Вера Ранина подрабатывала проституцией. Да, при венерическом букете, струпьях на теле и выбитых зубах. Дашин отец, он повесился. Несколько лет назад. Раньше сутенёрствовал на точке, возил туда героин (до крокодила не дожил). «Ну как отец, – объяснила Даша, – хрыч какой-то. С ним мама после моего рождения сошлась. Родила, ей было тринадцать или около того. И вот сейчас какой-то кретин до полусмерти задушил, бутылкой отымел и к горелке привязал. А у неё иммунодефицит… Всё надеялась я раньше, бросит она свою кухню, уедем… Ты знаешь, смерть – это самое лёгкое и безболезненное, что может случиться с человеком». Так мы с ней говорили наедине. Я обняла её. И она ушла. Эля пересела ко мне, не спрашивая. Эля про Веру не знала. У неё – иной интерес.
– Вы странные, – объявила мне без предисловий. – Ты и Марк. Ну, к примеру, парень и девушка. Они держатся за руки. При этом он делает вид, типа такой альфа-самец: «Глядите, я её трахаю». А она тоже балдеет, – взметнулась на пару октав вверх, от баска до писка, – «Глядите, он меня трахает», – ну… вот, посмотришь на вас, выглядит так же. За ручку, глазками. Разве не странно?
– Он меня не трахает! – я так возмутилась, что забыла покраснеть. – Ты что такое говоришь? – Эля не умела смущаться в принципе.
– Да знаю, – отмахнулась, придвинулась поближе, – но это круто, будто фильм запретный нашла и тайком от предков смотришь, на дверь оглядываясь. Вы же для нашей школы… как пощёчина. О вас все говорят, на вас и смотрят все, обсуждают и косточки за спиной перемалывают. Вы пялитесь друг на друга, как будто вокруг нет ничего, но это вокруг, оно есть, и оно – не спит.
– Стивенкинг какой-то, – слитно сглотнула я. Класс зудел, как пчелиный улей: туда-сюда ходили пары девчонок, мальчишки играли в волейбол тряпкой для доски. Кто-то выбивал из кого-то дурь, учебником по голове. Кто-то копался в тетрадях на учительском столе. Или воровато правил оценки в журнале. Под защитой напарника на шухере.
– Да брось, – сверкнула улыбкой Элина. – Я чего говорю-то тебе всё это… ты мне нравишься. Осторожнее. Девочка у нас, она либо под защитой, либо всеобщая. Как история, только девочка.
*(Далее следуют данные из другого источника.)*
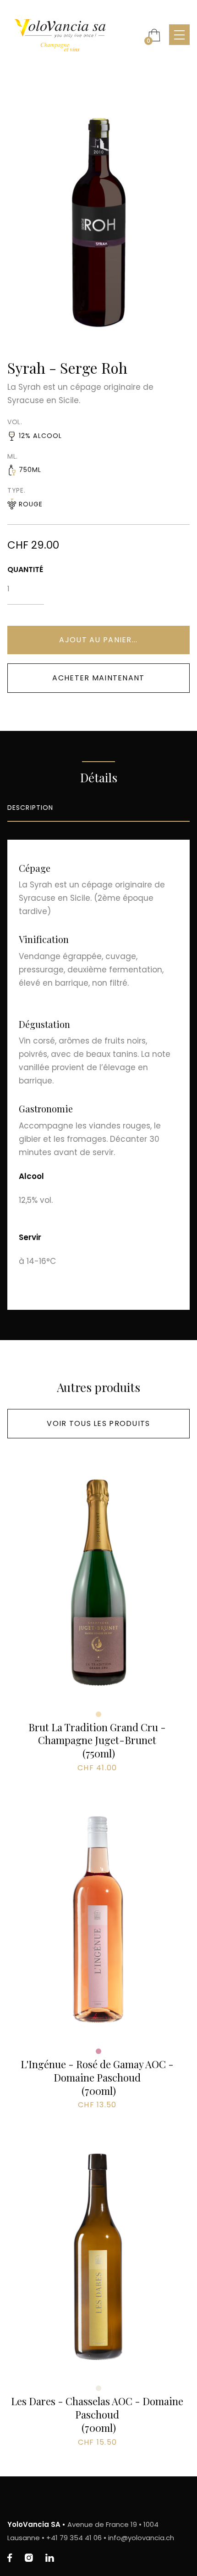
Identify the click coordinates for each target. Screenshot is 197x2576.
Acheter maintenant (98, 678)
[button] (154, 34)
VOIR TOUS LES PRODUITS (98, 1423)
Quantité (25, 569)
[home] (73, 34)
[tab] (98, 808)
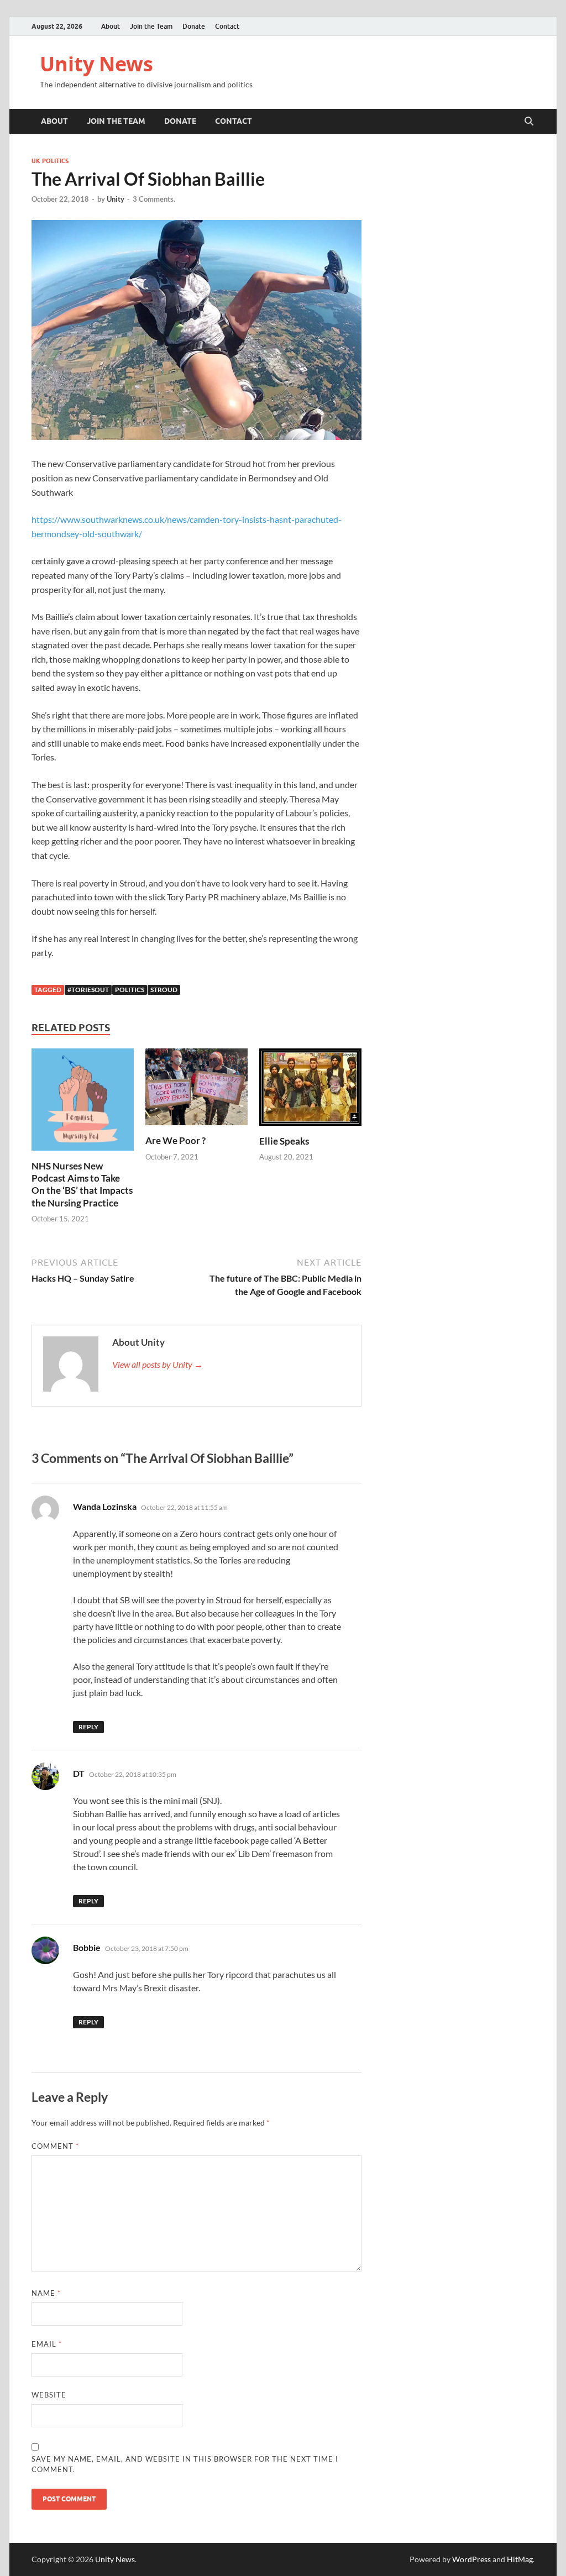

– Спасибо, – оценила я. – Не понимаю, про всеобщую, но спасибо.
– А, это… – поставила локоть на стол, подбородок опёрла на ладонь. – Бывает, кто-то оступается. Про Дианку Чекову, из девятого, говорят… переспала с каким-то парнем на чьей-то днюхе. В лес теперь ездит, уже с разными. Говорят, значит, правда.
Я живо представила себе девочку, с мужиками, одну, в деревьях.
– Забери меня отсюда – (ваше сообщение для Виктор Игрецов) – Здесь плохо и противно
– Момент, только сапоги-скороходы достану. Ничего себе тут моли в шкафу
– В каком шкафу? У тебя сейчас химия. Там одни банки
– Точно. Спасибо, мамуль
– С кем это ты там? – Эля заглянула в экран моего планшета. Я загородила его ладонью, – парень твой?
– Друг со школы, – смягчила жест интонацией, – один из лучших.
– Из Питера? – уточнила очевидное. – Да уж, наверно, там их много, классных парней. Вот прямо по улице идёшь, глаза разбегаются, я в Москве была…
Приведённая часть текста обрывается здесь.